### DATASET EXCERPTS
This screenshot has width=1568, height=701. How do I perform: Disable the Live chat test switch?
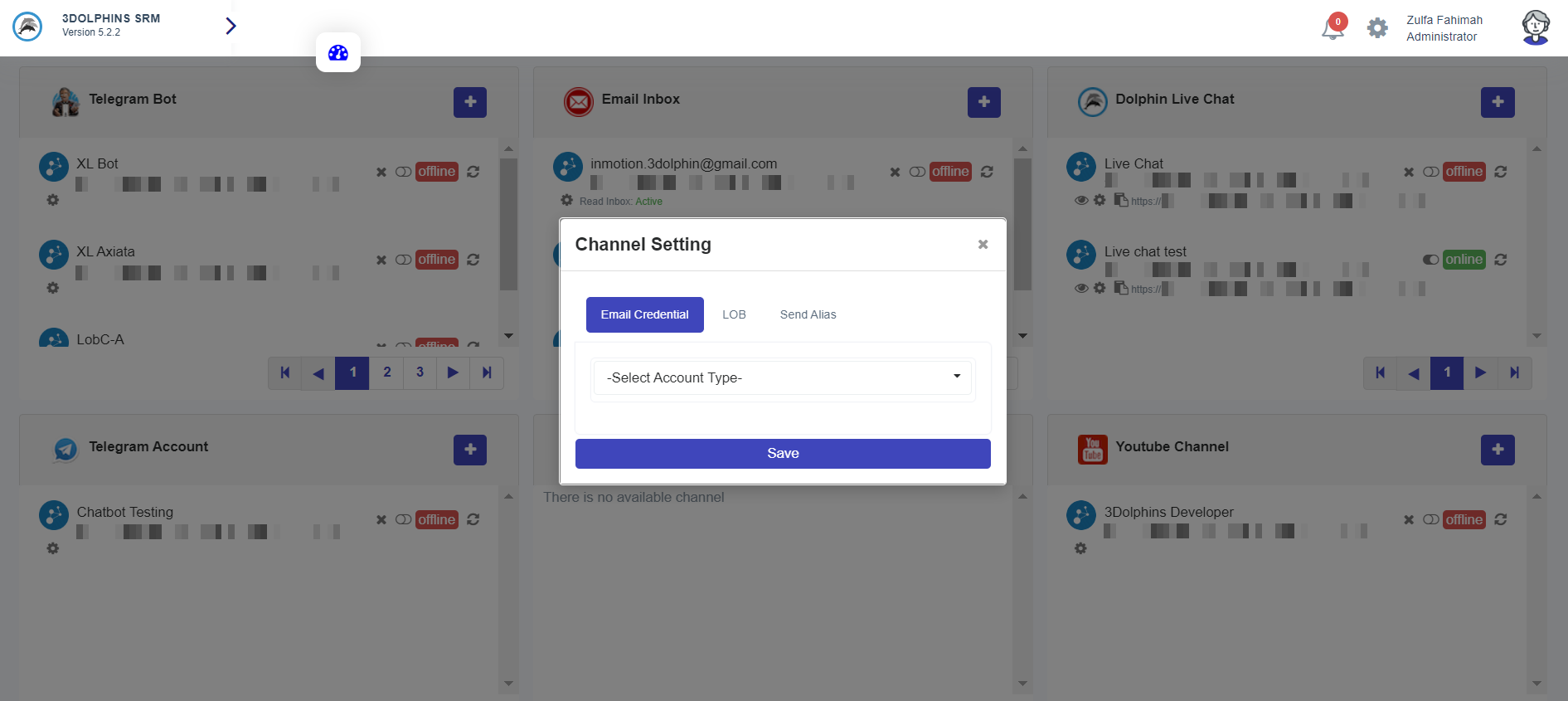1430,260
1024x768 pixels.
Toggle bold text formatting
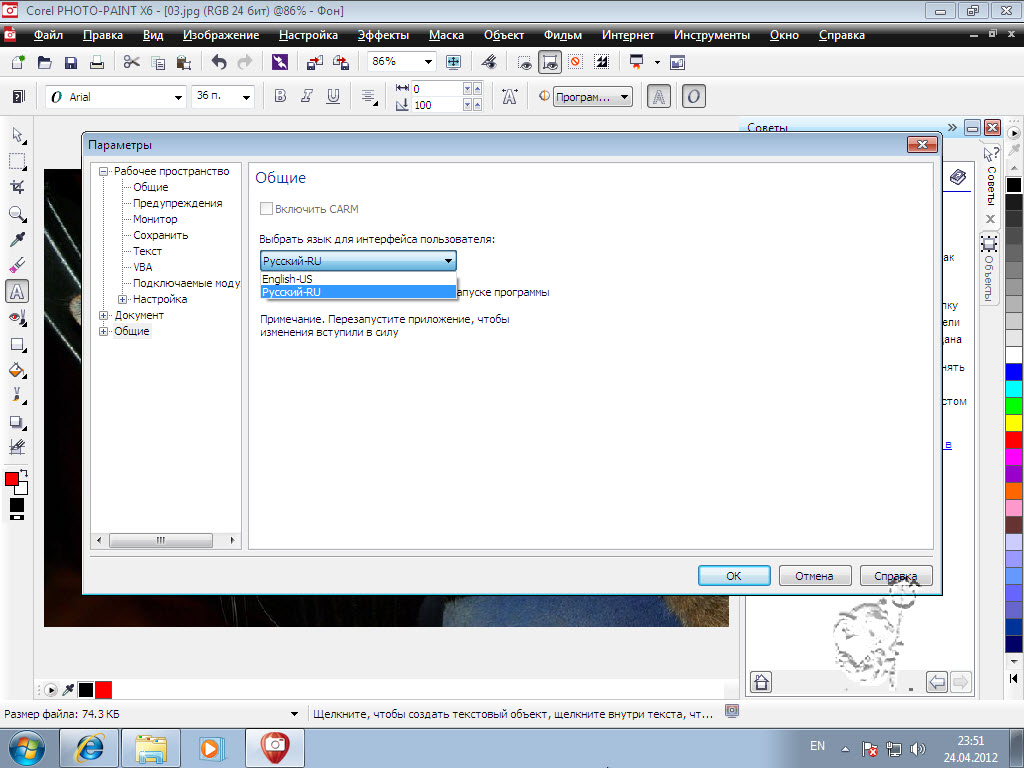pyautogui.click(x=280, y=97)
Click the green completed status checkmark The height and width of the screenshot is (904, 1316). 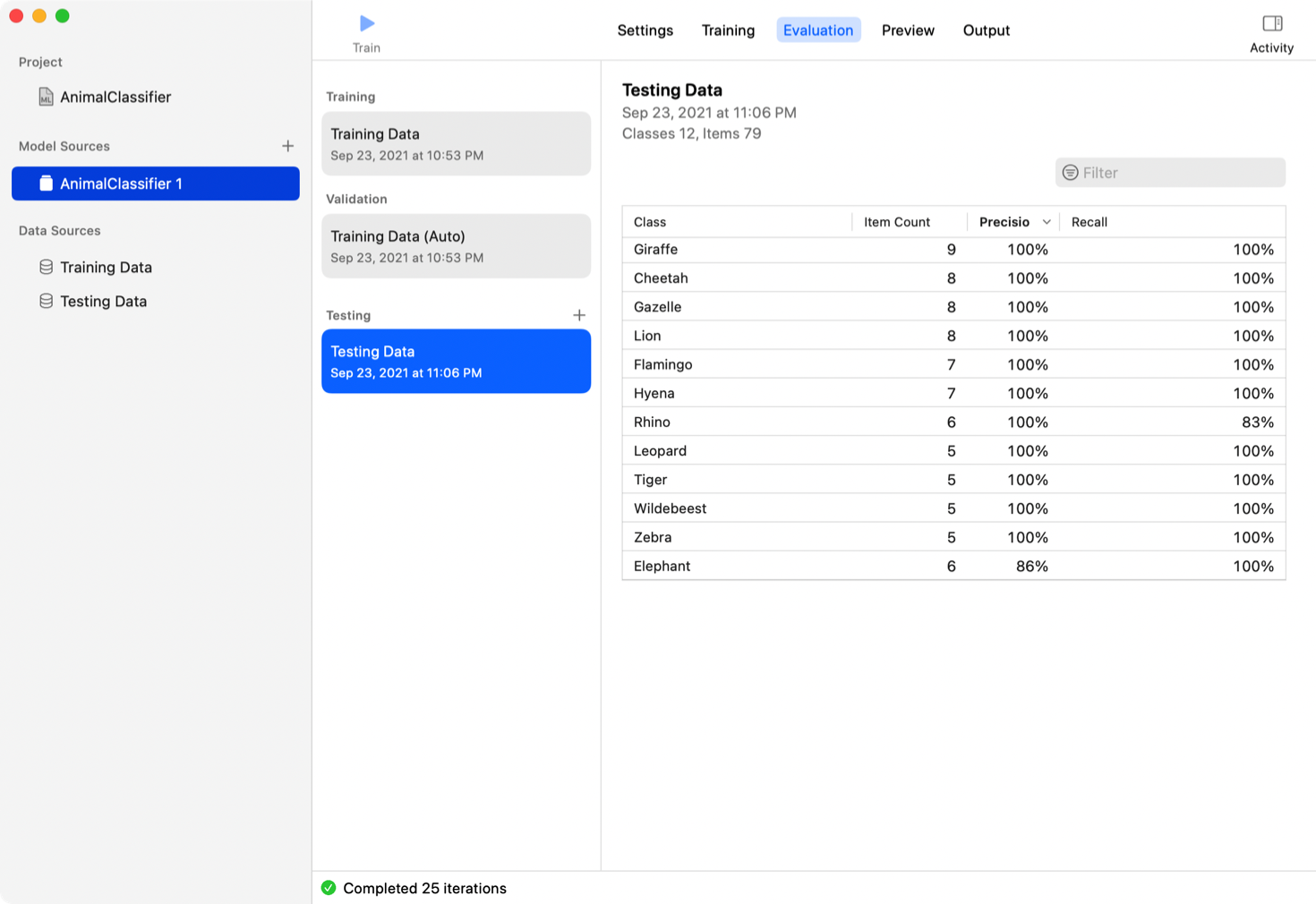click(x=329, y=888)
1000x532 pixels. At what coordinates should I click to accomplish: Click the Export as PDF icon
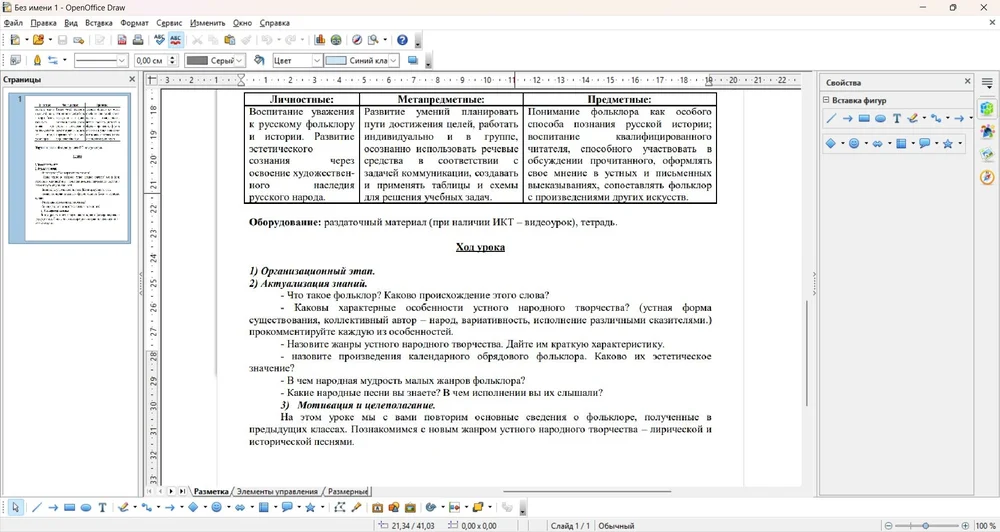point(122,40)
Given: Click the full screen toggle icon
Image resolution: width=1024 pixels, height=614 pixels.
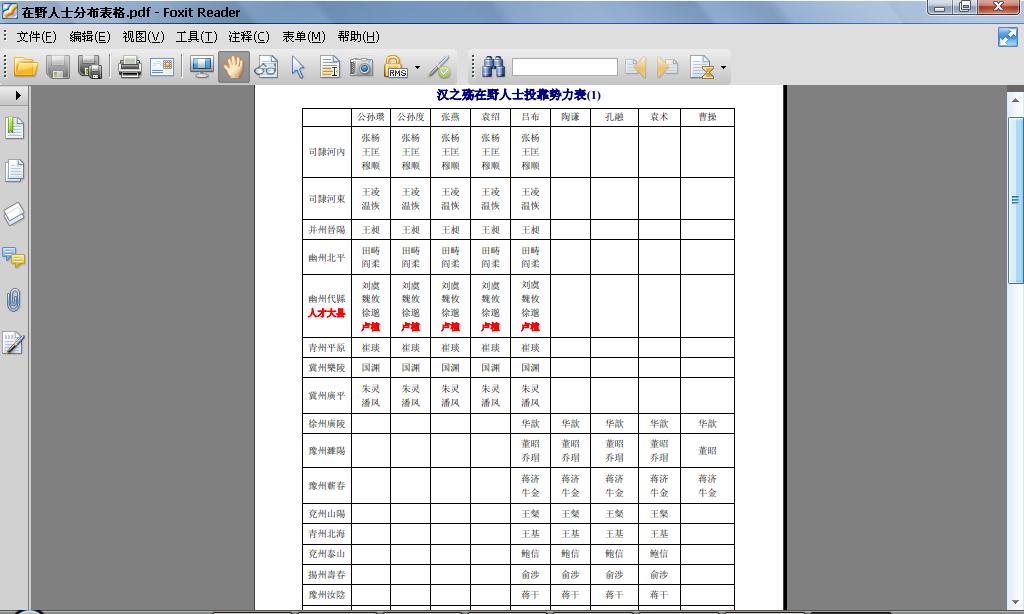Looking at the screenshot, I should coord(1007,37).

### ABOUT THIS EXERCISE
Could you write out exactly the lines running from the one with "1000x532 pixels. At" through the last line of the data above, both ends kept, and omit any picture?

### RESPONSE BOX
1000x532 pixels. At what coordinates should I click to accomplish: Click the Export as PDF icon
point(122,40)
Given: Click the full screen toggle icon
Image resolution: width=1024 pixels, height=614 pixels.
Looking at the screenshot, I should coord(1007,37).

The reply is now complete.